The parameter group Filters in the FAST Search Lotus Notes content connector configuration file is used to specify filters. The table below lists the parameters from the configuration file and how they are used. For a full description and example values, refer to the technical reference.

Filter category Parameter Short description

Databases

DataBase

Semicolon separated list of database paths to be crawled. These paths need to match the path (and file name) of the database on the Domino server exactly.

This parameter may contain views. To include a view, append the view to the database path, separating it with a #.

If a view is specified, only the search formula of that view is used. If no view is specified, the default database view is used. If there is no default view, all Lotus Notes documents will be crawled.

Databases

IncludeDatabases

Semicolon separated list of one or more include filters, regular expressions, for database names/paths.

Use when the DataBase parameter is empty, and in combination with the ExcludeDatabases filter.

Databases

ExcludeDatabases

Semicolon separated list of one or more exclude filters, regular expressions, for database names/paths.

Use when the DataBase parameter is empty, and in combination with the IncludeDatabases filter.

This parameter overrides the include filter; use it to narrow included content.

Lotus Notes documents

ViewName

The name of a view to be used for all databases that are crawled. If the view cannot be found in a database, all documents will be crawled.

To use different views for different databases, use the DataBase parameter and list all the databases to be indexed along with the view name for each.

Lotus Notes documents

SearchQuery

A search formula written in the Notes Query Language that will be used for all databases that do not have the view specified in the ViewName parameter AND do not have a default view.

Attachments

IncludeAttachmentExtensions

Semicolon separated list of filename extensions for attachments that should be crawled.

Attachments

ExcludeAttachmentExtensions

Semicolon separated list of filename extensions for attachments that should NOT be crawled. This parameter is ignored if the IncludeAttachmentExtensions parameter is set.

Attachments

MaxAttachmentSize

Maximum size of attachments (in KB). All attachments that are larger than this size will not be crawled. Use this parameter to increase performance and/or to prevent the connector from sending documents to the search engine that are too large.

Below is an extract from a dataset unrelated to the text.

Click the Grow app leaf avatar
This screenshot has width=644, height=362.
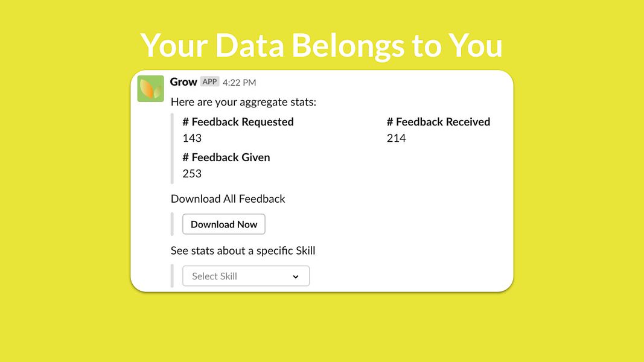pyautogui.click(x=150, y=88)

Considerations when modifying the filters

Be careful when you modify any of the filters after the initial crawl has taken place. This because when the connector performs incremental crawls, it will only pick up databases and Lotus Notes documents that have been modified since the previous time it ran.

Warning

You can increase the number of items the content connector crawls, but not reduce the number of items in the crawl.

Scenario 1 describes what happens if you try to reduce the number of items to be crawled by modifying the filters after the initial run, resulting in an incorrect behavior. Scenario 2 describes an example how a filter change can increase the number of items in the crawl, resulting in correct behavior.

Scenario 1

You run the connector with a DataBase parameter that lists three databases to be crawled: Database1.nsf;Database2.nsf;Database3.nsf. Each of these databases contains 1000 Lotus Notes documents, so 3000 items are crawled in total.

Now, you remove Database3.nsf from the DataBase parameter before an incremental run of the connector takes place. The connector will not detect that the parameter has changed, and will not detect what the value of the parameter was before the change. The connector will crawl Database1.nsf and Database2.nsf incrementally, detecting changes in these databases. The 1000 notes from Database3.nsf will remain unmodified in the search engine. Unless you re-add Database3.nsf to the configuration, the Lotus Notes documents in this database will remain unmodified in the search engine forever. This is the case even if you delete the entire database from the Domino server, which will lead to erroneous search results.

This applies to all of the parameters in the Filter group of the configuration file.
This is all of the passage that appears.